───── PROVIDED DATA

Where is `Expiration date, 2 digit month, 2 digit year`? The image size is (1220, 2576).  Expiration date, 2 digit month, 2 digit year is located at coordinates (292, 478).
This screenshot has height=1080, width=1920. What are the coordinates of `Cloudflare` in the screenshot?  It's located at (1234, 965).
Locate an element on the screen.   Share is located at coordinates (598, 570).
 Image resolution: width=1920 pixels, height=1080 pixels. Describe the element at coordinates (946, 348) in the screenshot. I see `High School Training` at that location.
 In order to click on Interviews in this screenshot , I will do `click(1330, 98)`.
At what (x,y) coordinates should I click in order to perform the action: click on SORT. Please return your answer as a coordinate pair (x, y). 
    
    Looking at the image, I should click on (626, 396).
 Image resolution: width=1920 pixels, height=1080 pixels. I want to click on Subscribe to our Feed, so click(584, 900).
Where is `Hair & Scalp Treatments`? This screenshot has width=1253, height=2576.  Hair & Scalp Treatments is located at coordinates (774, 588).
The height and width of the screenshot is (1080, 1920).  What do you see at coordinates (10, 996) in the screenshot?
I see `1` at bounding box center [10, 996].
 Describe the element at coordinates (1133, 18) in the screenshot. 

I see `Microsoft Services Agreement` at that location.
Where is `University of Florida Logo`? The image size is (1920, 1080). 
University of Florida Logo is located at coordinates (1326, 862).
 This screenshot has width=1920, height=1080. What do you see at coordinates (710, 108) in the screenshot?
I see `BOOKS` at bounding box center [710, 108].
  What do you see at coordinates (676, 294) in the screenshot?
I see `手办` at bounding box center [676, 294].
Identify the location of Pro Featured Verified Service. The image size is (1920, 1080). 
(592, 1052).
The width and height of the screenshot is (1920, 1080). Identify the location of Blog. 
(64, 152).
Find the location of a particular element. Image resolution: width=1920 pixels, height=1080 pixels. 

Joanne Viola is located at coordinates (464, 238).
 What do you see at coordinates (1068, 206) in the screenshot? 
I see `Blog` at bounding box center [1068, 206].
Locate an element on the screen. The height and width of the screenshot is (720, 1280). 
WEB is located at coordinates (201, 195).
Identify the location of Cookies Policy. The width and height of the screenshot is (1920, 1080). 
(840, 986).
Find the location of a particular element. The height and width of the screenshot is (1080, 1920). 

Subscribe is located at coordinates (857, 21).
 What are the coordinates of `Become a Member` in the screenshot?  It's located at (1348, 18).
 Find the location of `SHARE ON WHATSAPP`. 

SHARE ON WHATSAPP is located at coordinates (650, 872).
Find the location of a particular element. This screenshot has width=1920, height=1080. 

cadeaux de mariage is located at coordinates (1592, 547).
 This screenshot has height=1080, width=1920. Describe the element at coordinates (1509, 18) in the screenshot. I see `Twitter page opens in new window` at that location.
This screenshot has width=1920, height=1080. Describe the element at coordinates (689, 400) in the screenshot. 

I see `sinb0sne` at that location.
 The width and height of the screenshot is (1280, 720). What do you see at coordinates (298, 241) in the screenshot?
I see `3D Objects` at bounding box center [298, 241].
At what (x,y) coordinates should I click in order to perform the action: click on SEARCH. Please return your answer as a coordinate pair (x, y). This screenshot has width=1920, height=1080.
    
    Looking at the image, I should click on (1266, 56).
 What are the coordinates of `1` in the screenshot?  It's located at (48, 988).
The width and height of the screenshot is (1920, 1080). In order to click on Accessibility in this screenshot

──────────

__WRITTEN TASK__: Reproduce all of the records above, line for line and word for word, with nothing changed.

__THE RESULT__:
Where is `Expiration date, 2 digit month, 2 digit year`? The image size is (1220, 2576).  Expiration date, 2 digit month, 2 digit year is located at coordinates (292, 478).
This screenshot has height=1080, width=1920. What are the coordinates of `Cloudflare` in the screenshot?  It's located at (1234, 965).
Locate an element on the screen.   Share is located at coordinates (598, 570).
 Image resolution: width=1920 pixels, height=1080 pixels. Describe the element at coordinates (946, 348) in the screenshot. I see `High School Training` at that location.
 In order to click on Interviews in this screenshot , I will do `click(1330, 98)`.
At what (x,y) coordinates should I click in order to perform the action: click on SORT. Please return your answer as a coordinate pair (x, y). 
    
    Looking at the image, I should click on (626, 396).
 Image resolution: width=1920 pixels, height=1080 pixels. I want to click on Subscribe to our Feed, so click(584, 900).
Where is `Hair & Scalp Treatments`? This screenshot has width=1253, height=2576.  Hair & Scalp Treatments is located at coordinates (774, 588).
The height and width of the screenshot is (1080, 1920).  What do you see at coordinates (10, 996) in the screenshot?
I see `1` at bounding box center [10, 996].
 Describe the element at coordinates (1133, 18) in the screenshot. 

I see `Microsoft Services Agreement` at that location.
Where is `University of Florida Logo`? The image size is (1920, 1080). 
University of Florida Logo is located at coordinates (1326, 862).
 This screenshot has width=1920, height=1080. What do you see at coordinates (710, 108) in the screenshot?
I see `BOOKS` at bounding box center [710, 108].
  What do you see at coordinates (676, 294) in the screenshot?
I see `手办` at bounding box center [676, 294].
Identify the location of Pro Featured Verified Service. The image size is (1920, 1080). 
(592, 1052).
The width and height of the screenshot is (1920, 1080). Identify the location of Blog. 
(64, 152).
Find the location of a particular element. Image resolution: width=1920 pixels, height=1080 pixels. 

Joanne Viola is located at coordinates (464, 238).
 What do you see at coordinates (1068, 206) in the screenshot? 
I see `Blog` at bounding box center [1068, 206].
Locate an element on the screen. The height and width of the screenshot is (720, 1280). 
WEB is located at coordinates (201, 195).
Identify the location of Cookies Policy. The width and height of the screenshot is (1920, 1080). 
(840, 986).
Find the location of a particular element. The height and width of the screenshot is (1080, 1920). 

Subscribe is located at coordinates (857, 21).
 What are the coordinates of `Become a Member` in the screenshot?  It's located at (1348, 18).
 Find the location of `SHARE ON WHATSAPP`. 

SHARE ON WHATSAPP is located at coordinates (650, 872).
Find the location of a particular element. This screenshot has width=1920, height=1080. 

cadeaux de mariage is located at coordinates (1592, 547).
 This screenshot has height=1080, width=1920. Describe the element at coordinates (1509, 18) in the screenshot. I see `Twitter page opens in new window` at that location.
This screenshot has width=1920, height=1080. Describe the element at coordinates (689, 400) in the screenshot. 

I see `sinb0sne` at that location.
 The width and height of the screenshot is (1280, 720). What do you see at coordinates (298, 241) in the screenshot?
I see `3D Objects` at bounding box center [298, 241].
At what (x,y) coordinates should I click in order to perform the action: click on SEARCH. Please return your answer as a coordinate pair (x, y). This screenshot has width=1920, height=1080.
    
    Looking at the image, I should click on (1266, 56).
 What are the coordinates of `1` in the screenshot?  It's located at (48, 988).
The width and height of the screenshot is (1920, 1080). In order to click on Accessibility in this screenshot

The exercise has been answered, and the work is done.